La priorité aussi pour nous c'est d'unir nos forces pour reconstruire ce qui a été détruit, de mettre nos différends et nos différences partisanes et idéologiques de côté pour relever ce défi. En tant qu'APW, nous allons faire tout ce qui est en notre pouvoir, sachant que nous sommes dépourvus de prérogatives, pour aider à cette entreprise colossale. Nous espérons que les déclarations faites par les différents responsables ne se limiteront pas à des sorties médiatiques mais qu'elles se traduisent rapidement par des actions sur le terrain pour que la population se sente réellement prise en charge.
Vous avez estimé que le bilan aurait pu être moins important si les pouvoirs publics avaient accordé les moyens nécessaires pour lutter contre les catastrophes. Ont-ils failli dans la gestion de cette catastrophe '
Oui ! Ils ont failli parce que nous avons tiré la sonnette d'alarme il y a de cela plusieurs années.
En 2018 nous avons demandé le renforcement des effectifs de la Protection civile, le dégel des unités et de 11 postes avancés, le renforcement en matériel nécessaire des unités existantes, l'acquisition, pas seulement pour Tizi Ouzou, de canadairs. Malheureusement rien n'a été fait. Nous avons été pris de court et l'ampleur des incendies a fait que les moyens dont nous disposions à la wilaya ne pouvaient pas venir à bout de ces incendies. Donc la première responsabilité incombe aux pouvoirs publics qui n'ont pas une vision claire, une stratégie pour faire face à de telles catastrophes.
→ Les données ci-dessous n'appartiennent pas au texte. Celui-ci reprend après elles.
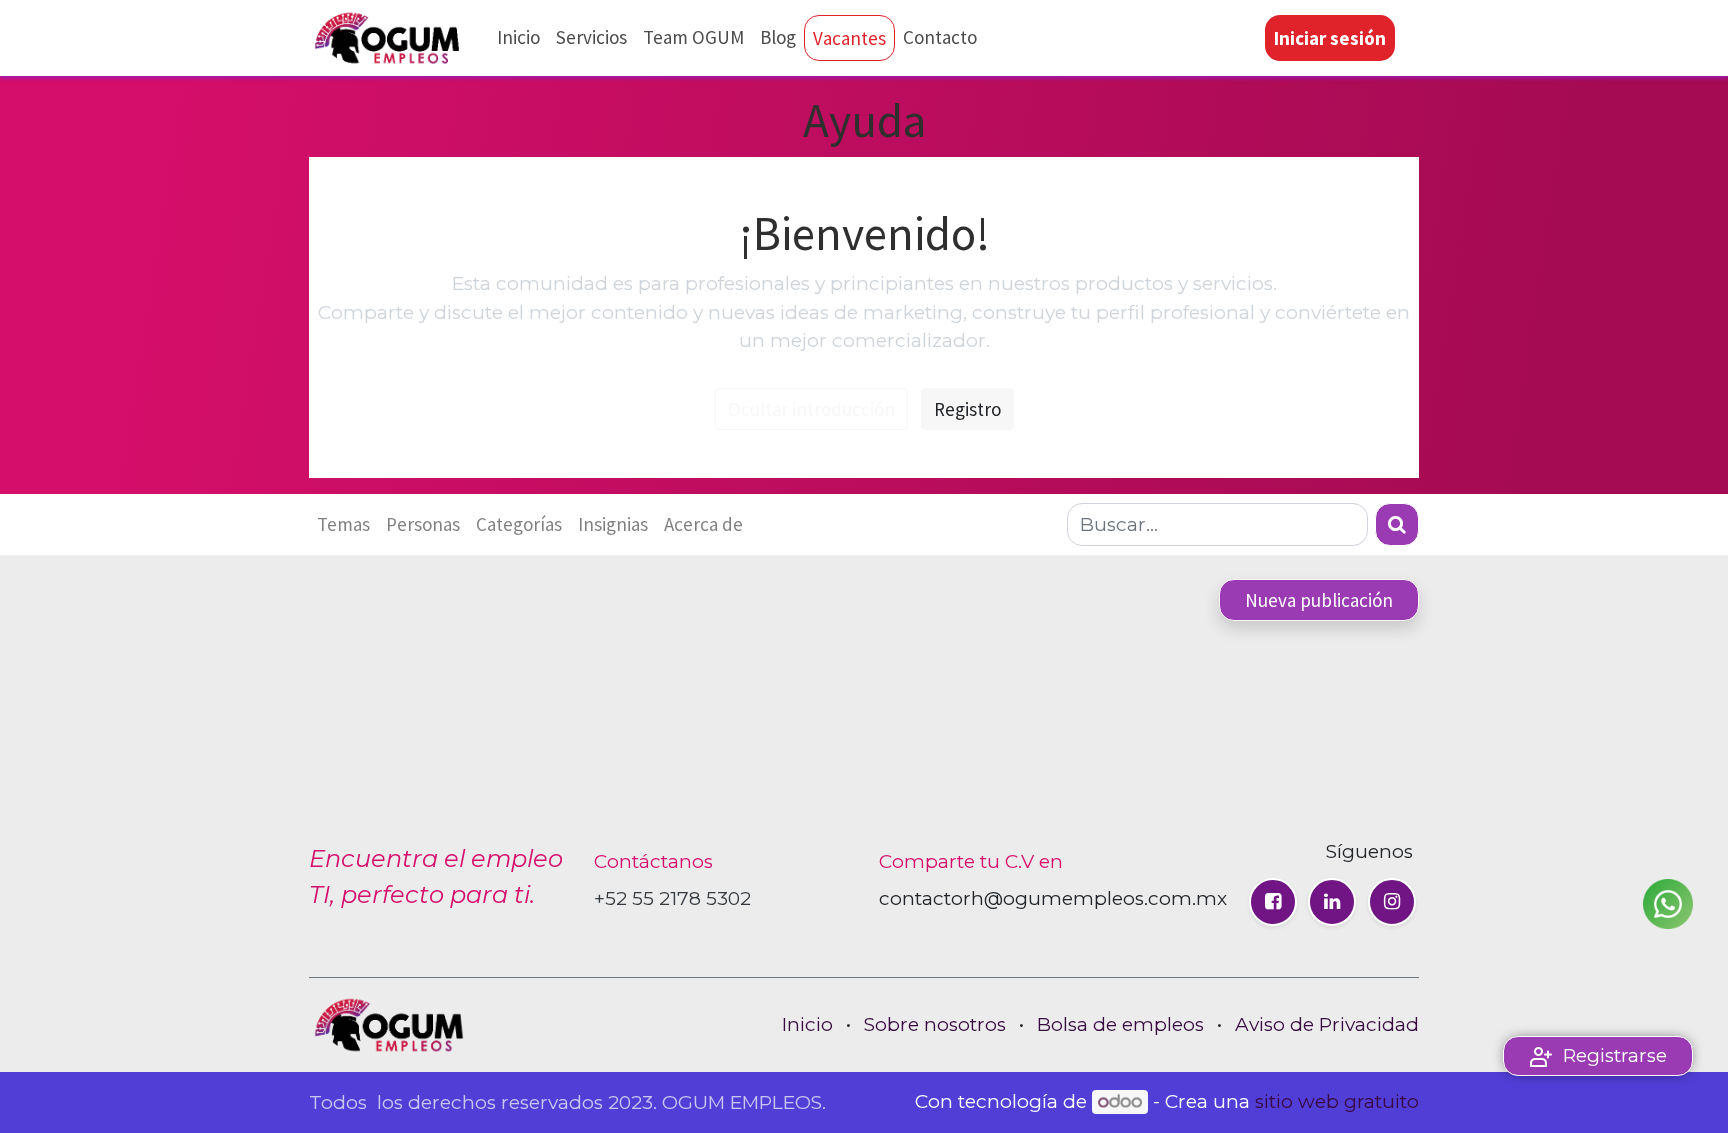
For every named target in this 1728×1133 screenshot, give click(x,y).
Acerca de (703, 524)
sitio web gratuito (1337, 1101)
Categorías (519, 524)
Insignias (613, 524)
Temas (343, 524)
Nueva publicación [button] (1319, 600)
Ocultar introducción (811, 409)
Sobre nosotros (935, 1024)
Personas (423, 524)
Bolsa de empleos (1120, 1024)
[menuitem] (518, 37)
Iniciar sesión (1330, 38)
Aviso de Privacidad (1327, 1024)
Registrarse (1615, 1055)
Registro (967, 409)
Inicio (807, 1024)
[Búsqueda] (1397, 524)
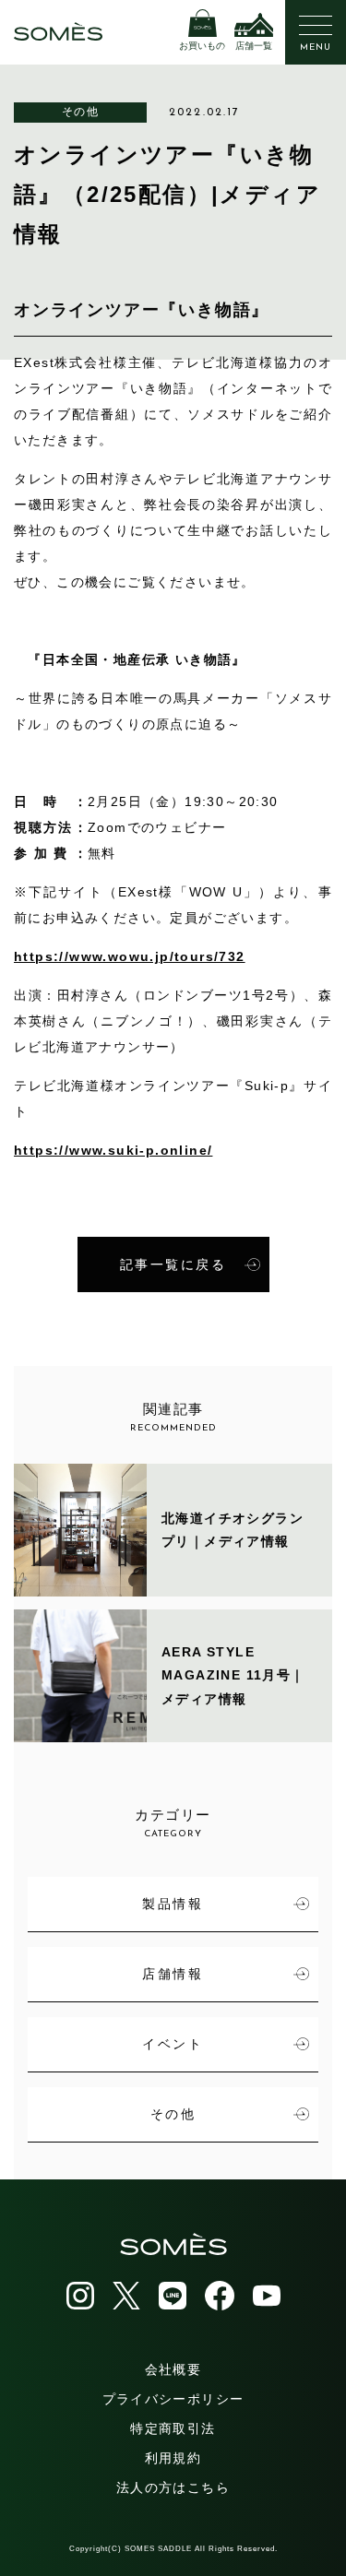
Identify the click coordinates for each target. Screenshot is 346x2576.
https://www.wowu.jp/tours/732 (129, 956)
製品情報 (172, 1903)
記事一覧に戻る (173, 1264)
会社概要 (173, 2369)
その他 (80, 111)
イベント (172, 2043)
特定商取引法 (172, 2428)
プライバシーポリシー (173, 2399)
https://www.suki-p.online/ (113, 1150)
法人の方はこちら (173, 2487)
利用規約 (173, 2458)
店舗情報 (172, 1973)
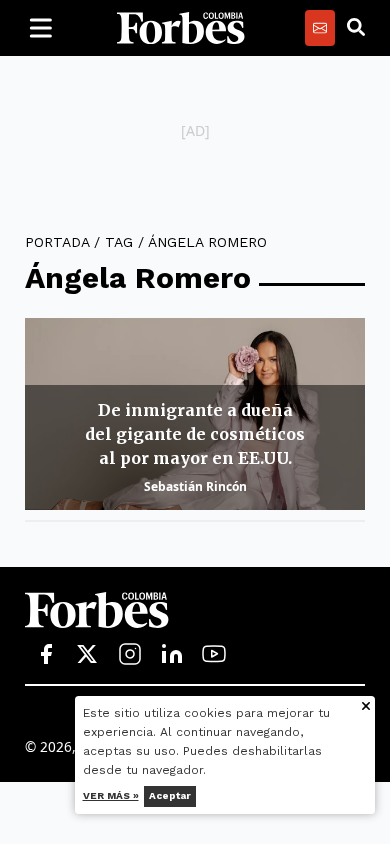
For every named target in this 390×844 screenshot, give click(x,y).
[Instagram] (130, 655)
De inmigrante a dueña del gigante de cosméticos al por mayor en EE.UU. (195, 434)
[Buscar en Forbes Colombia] (356, 28)
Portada (57, 242)
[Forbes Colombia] (181, 28)
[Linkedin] (172, 655)
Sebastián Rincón (195, 486)
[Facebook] (46, 655)
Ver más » (111, 795)
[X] (88, 655)
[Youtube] (214, 655)
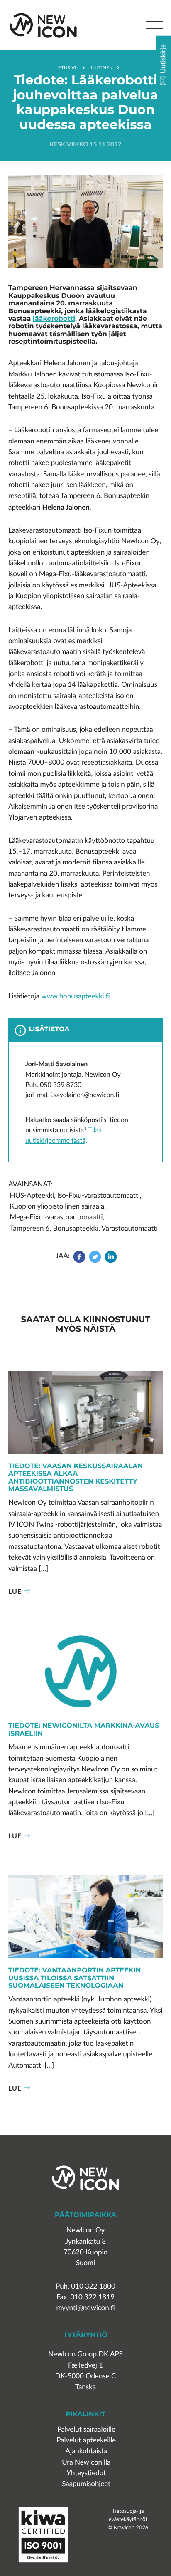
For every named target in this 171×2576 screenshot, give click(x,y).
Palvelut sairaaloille (86, 2429)
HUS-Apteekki (32, 1195)
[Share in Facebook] (80, 1261)
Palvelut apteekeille (86, 2440)
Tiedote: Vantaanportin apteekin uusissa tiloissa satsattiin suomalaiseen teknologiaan (74, 1978)
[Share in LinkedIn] (111, 1261)
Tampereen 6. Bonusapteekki (54, 1228)
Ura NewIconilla (86, 2462)
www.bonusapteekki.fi (75, 996)
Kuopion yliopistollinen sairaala (57, 1206)
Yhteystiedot (86, 2473)
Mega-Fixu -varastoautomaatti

Le bilan aurait pu être, effectivement, moins lourd s'il y avait un plan établi à l'avance pour faire face à de telles situations, connaissant notre wilaya qui dispose d'un massif forestier important et très dense.
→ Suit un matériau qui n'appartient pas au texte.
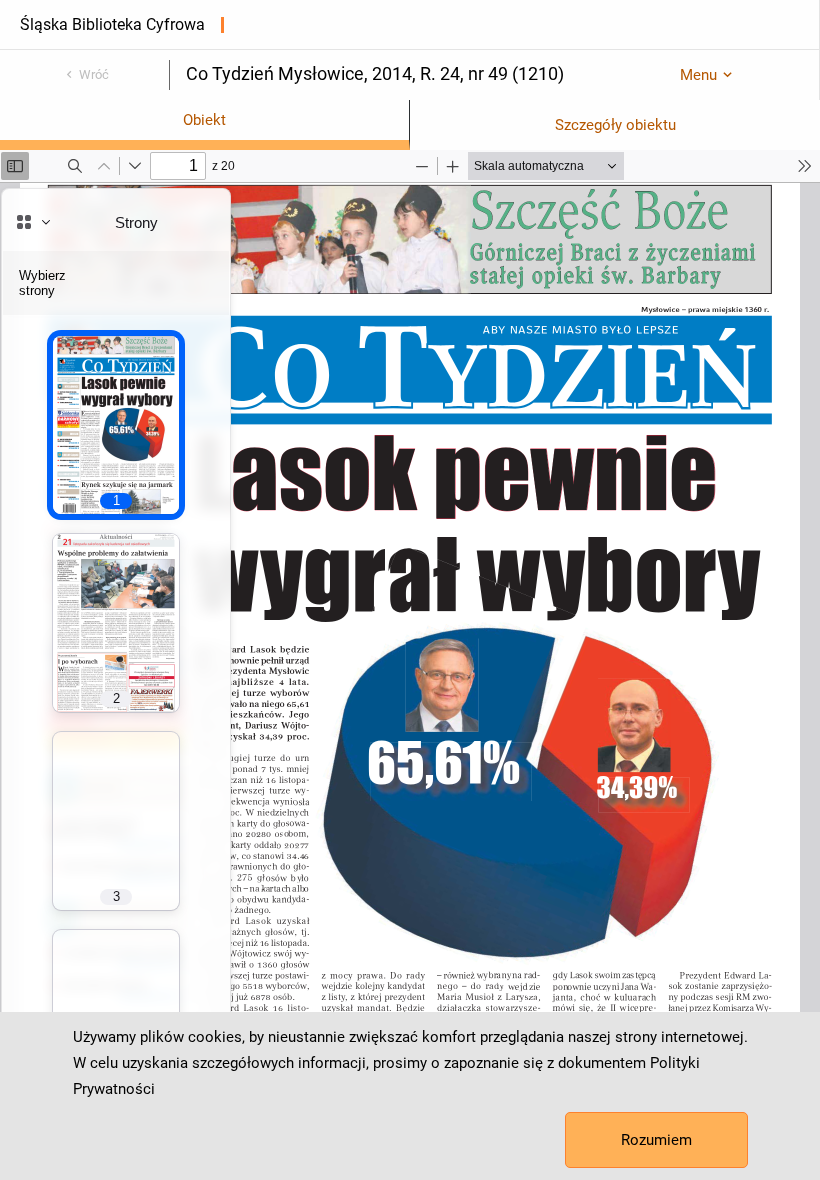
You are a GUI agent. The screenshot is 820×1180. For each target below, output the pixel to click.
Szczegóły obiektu (615, 125)
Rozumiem (656, 1140)
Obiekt (204, 120)
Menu (698, 75)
L'APW a fait part de son exigence de l'ouverture d'une enquête impartiale et approfondie. Est-ce que votre exigence a eu un écho auprès des autorités concernées '
Nous nous sommes interrogés sur la nature des incendies parce que pour nous il était inconcevable qu'un nombre aussi important d'incendies à savoir 390 départs de feu en l'espace de huit jours, 60 en l'espace de 3 ou 4h qui ont touché les quatre coins de la wilaya. Pour nous la piste criminelle est là et les pouvoirs publics sont appelés à ouvrir une enquête sérieuse et impartiale afin de déterminer les causes et les origines de ces incendies et de traduire en justice les commanditaires.
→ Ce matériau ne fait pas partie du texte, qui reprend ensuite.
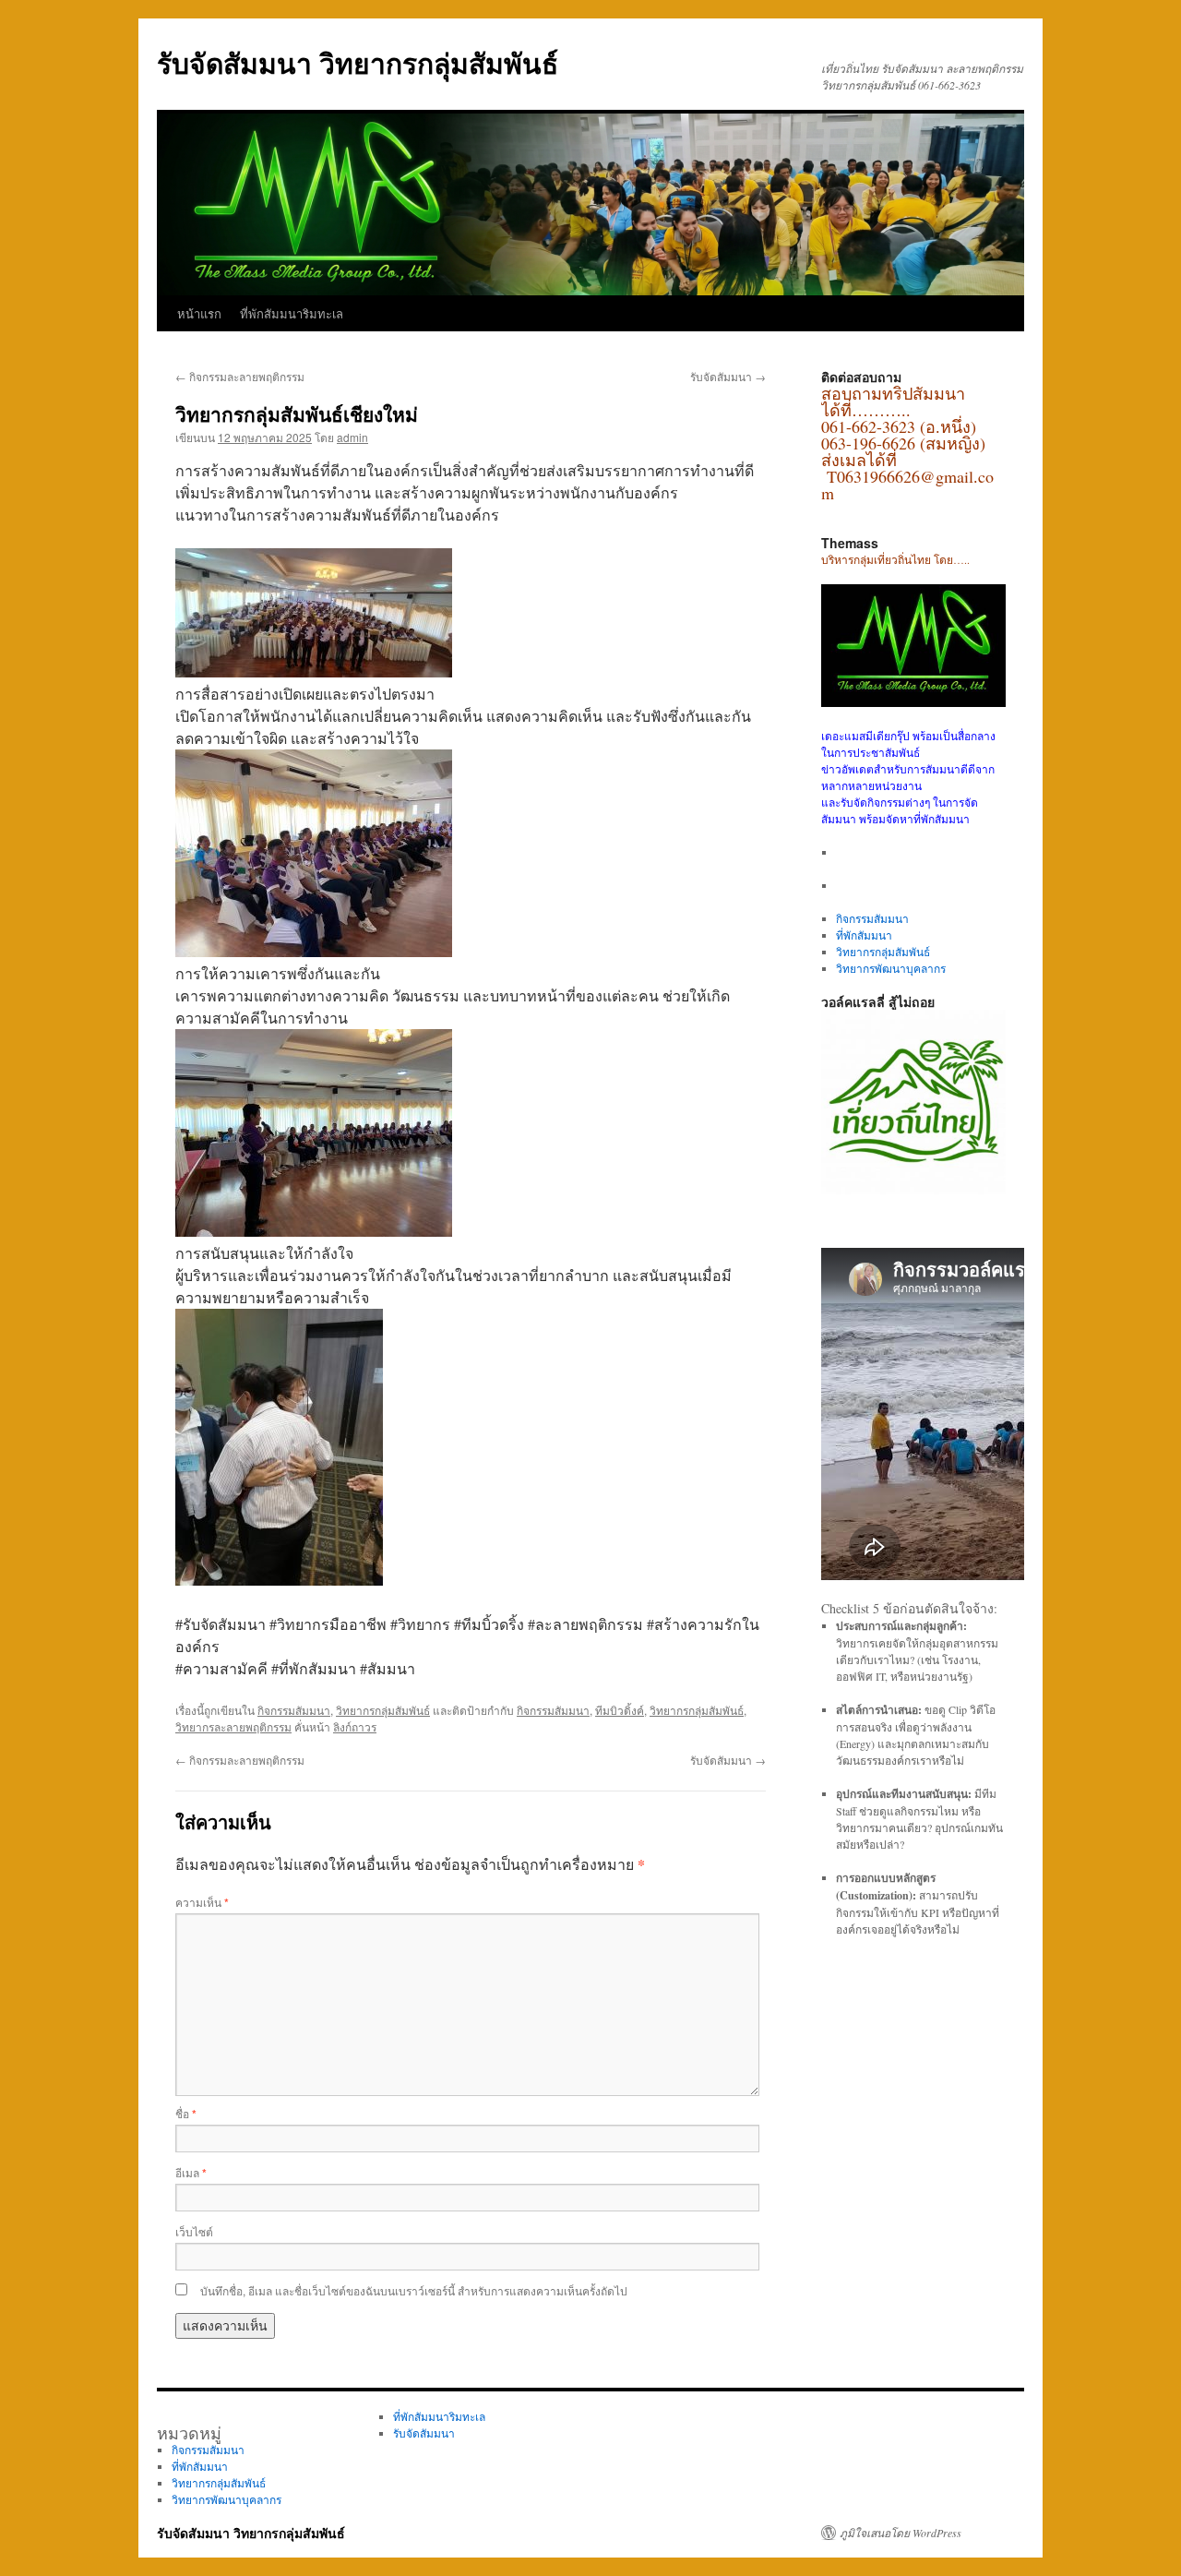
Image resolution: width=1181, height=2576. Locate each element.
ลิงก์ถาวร (354, 1726)
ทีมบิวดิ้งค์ (619, 1710)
À qui profite le crime ! Si nous arrivons à répondre à cette question nous découvrirons sans ambiguïté ceux qui sont à l'origine de ces actes criminels parce que les thèses naturelles ne tiennent pas la route, de l'avis même des experts et du directeur des forêts qui nous a, lors de la dernière session, éclairés sur certains faits qui corroborent la thèse d'actes criminels. C'est pour cela que nous exigeons une enquête qui prendra en charge tous ces aspects afin de déterminer ceux qui sont à l'origine de ces feux de forêt.